Aaron Channon has a pretty good review over at Paste Magazine, including a great description of the ‘love rhombus’ and Maggie’s role in it. I’ll let you have the pleasure of reading that, and I’m going to touch on some things he didn’t.

must avoid talking about subte - WHY IS SHE ON THE FLOOR!?!?!

1. Handgun Rights.

Of course it’s convenient and smug to have a storyline about gun control in the same episode as the horrible attack on Congresswoman Giffords. But, willing suspension of disbelief and all that. As Episode 3’s editing hackjob showed, The Newsroom doesn’t expect viewers to put two things together unless they’re presented side-by-side.

Most infuriatingly, to make a ‘point,’ the show has two people, one with a concealed carry permit, one who is supposedly knowledgable about firearms, POINT A REAL GUN AT EACH OTHER. Sure, Will just cleared it, but both know waving a firearm around is inexcusable. This completely undermines Will’s authority to talk about gun safety, yet nobody, nobody points that out. Instead, the other characters make a point of telling the audience (three times at my count) that the person woman standing in for concealed weapons carriers is “crazy.”

This framing and focus pretty much sums it up.

2. Ah yes, the woman problem.

Less here, but still present. At the climax, when McAvoy needs to decide whether to go with the ‘Congresswoman is Dead’ angle, he turns and asks . . . who? Not his producer, but the guy standing behind her, the guy who’d walked away from the show just 3 episodes ago.

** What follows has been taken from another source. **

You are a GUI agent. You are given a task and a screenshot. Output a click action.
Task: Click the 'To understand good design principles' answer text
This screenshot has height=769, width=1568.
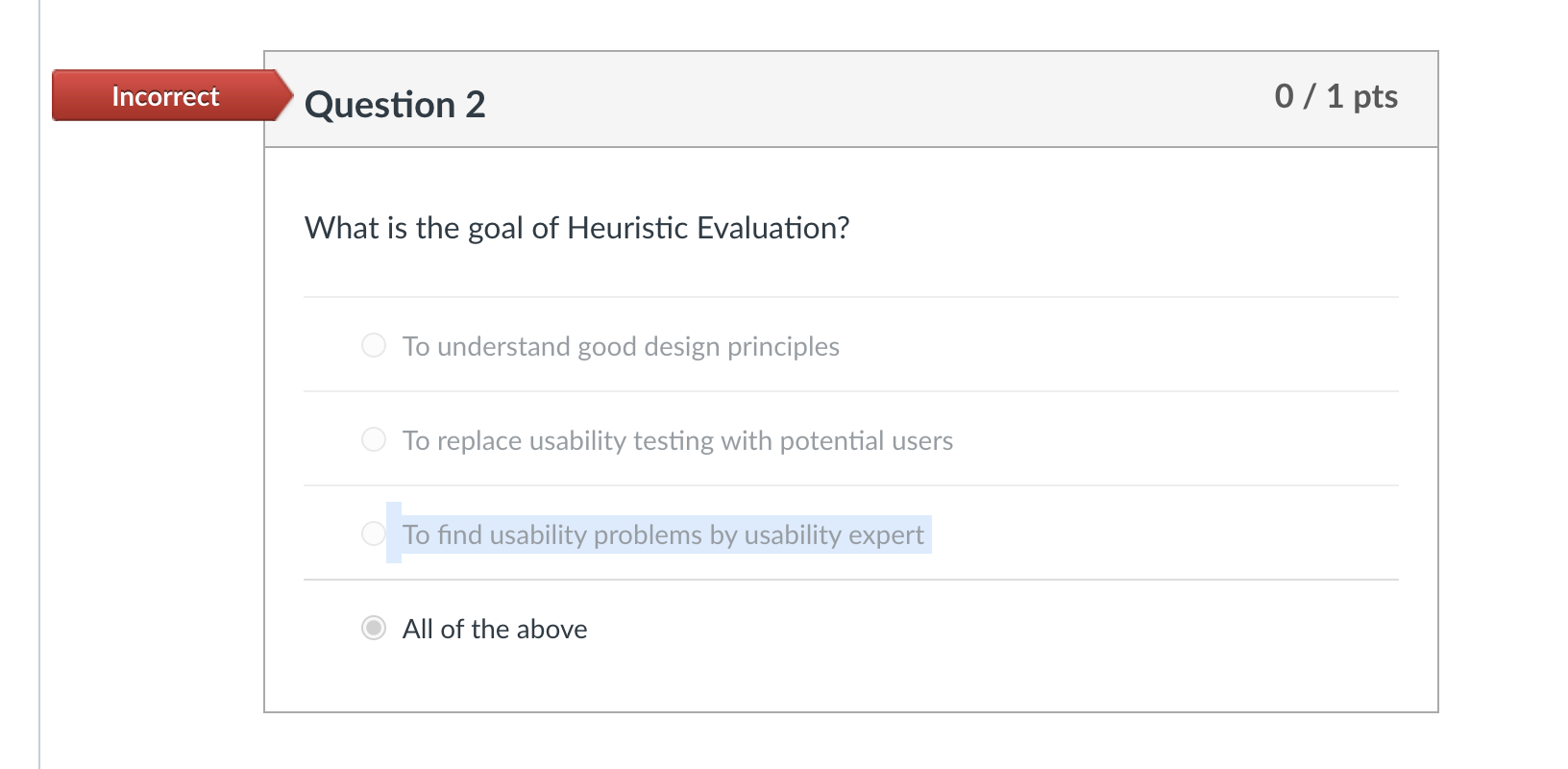(621, 346)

This is nothing less than blatant, abhorrent undermining of his producer’s authority. It’s at best unprofessional, but mostly the message that comes across is ‘this woman is here to do nothing more than stutter out an apology to our hero in this hour when everyone is thinking about mortality. She’s not here to make game-time decisions.’ The line about ‘doctors pronounce people dead, not news anchors’ would have been just as powerful, if not more so, delivered by MacKenzie. But McAvoy/Sorkin can’t let her have it.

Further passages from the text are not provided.